Whisper and AR

“Voice is the new touch.” - Kopin CEO, John Fan

As noted in this Seeking Alpha article from 2016, the world is rapidly moving to Voice as the primary User Interface element we use to interact with our devices. In the last few years, the rate of adoption of Voice as preferred input method has grown rapidly.

Consider the breakout success of the Amazon Echo, Apple Airpods, and proliferation of Voice engines from Apple, Google, and others.

Furthermore, Voice is seen by many as the optimal input method for AR headsets and smart glasses. Watch Kopin CEO, John Fan speak about the importance of Voice for head-worn devices at MIT in January of 2019:

To Be Adopted By Consumers, Voice Must Be Flawless
While a fast typist can input data at a rate of perhaps 35 or 40 words-per-minute (WPM), humans speak at a rate equal to 140 WPM. The advantages of Voice as a a primary input method for our devices is clear. But, there is a problem …

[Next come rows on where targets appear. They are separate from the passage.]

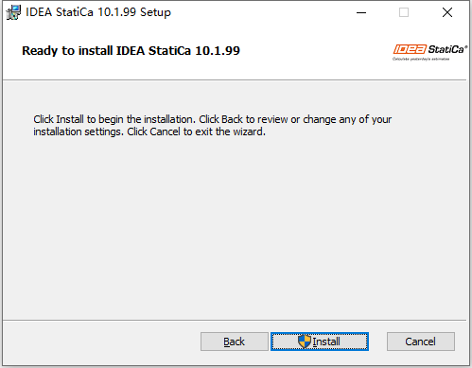Click the StatiCa wordmark in the logo
Image resolution: width=472 pixels, height=368 pixels.
coord(447,49)
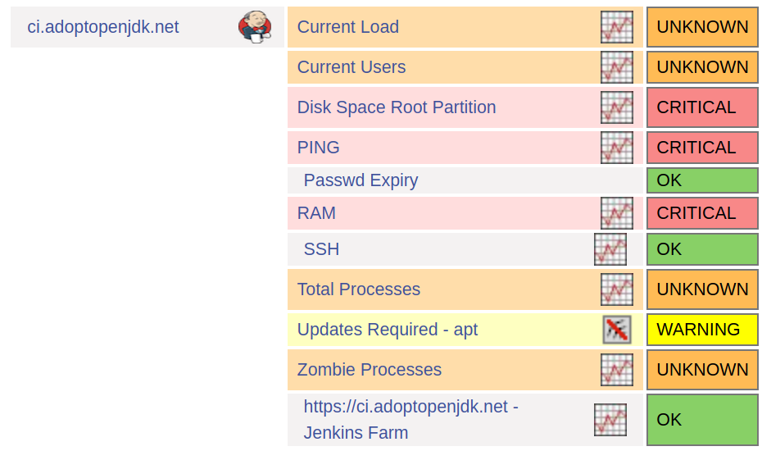Screen dimensions: 762x451
Task: Click the OK status for SSH
Action: point(702,249)
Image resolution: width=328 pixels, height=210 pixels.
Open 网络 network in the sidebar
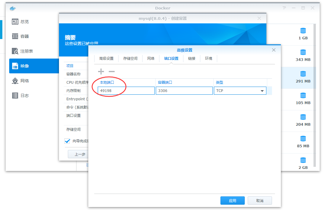click(x=21, y=81)
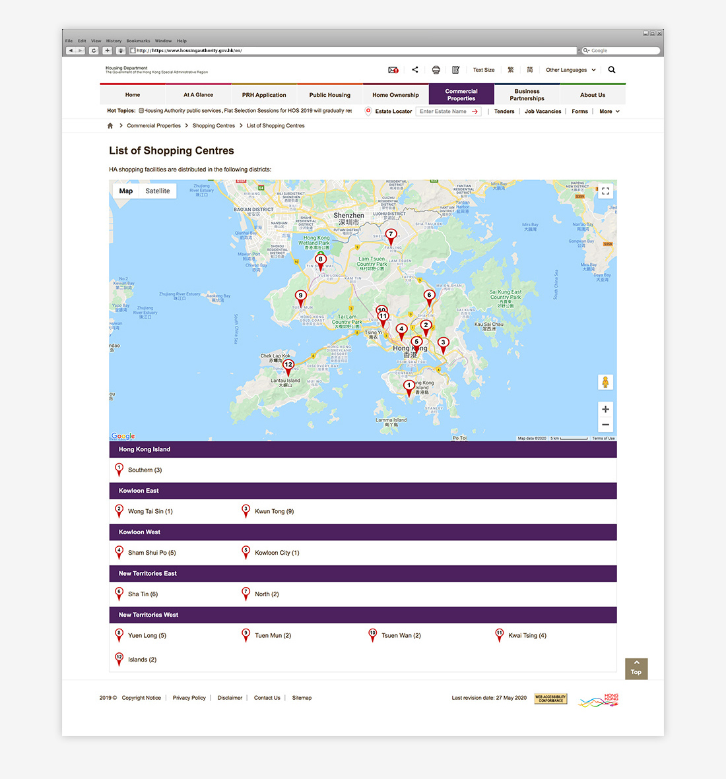Switch map to Satellite view
This screenshot has height=779, width=726.
pos(158,191)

Current speech recognition accuracy is not meeting user expectations and that is holding back adoption of Voice-based devices. Importantly, its not the speech engines holding us back. Natural Language Processing (NLP) engines from Nuance, Apple, Microsoft, Google, Baidu, IBM, and others are very good at interpreting a clean speech signal and converting that to a commands for execution.

The issue today is that the input speech signal is not “clean” or pure. It suffers from distortions. These distortions are the result of ambient noise, or attempts from traditional noise cancellation methods (algorithms) to remove ambient noise.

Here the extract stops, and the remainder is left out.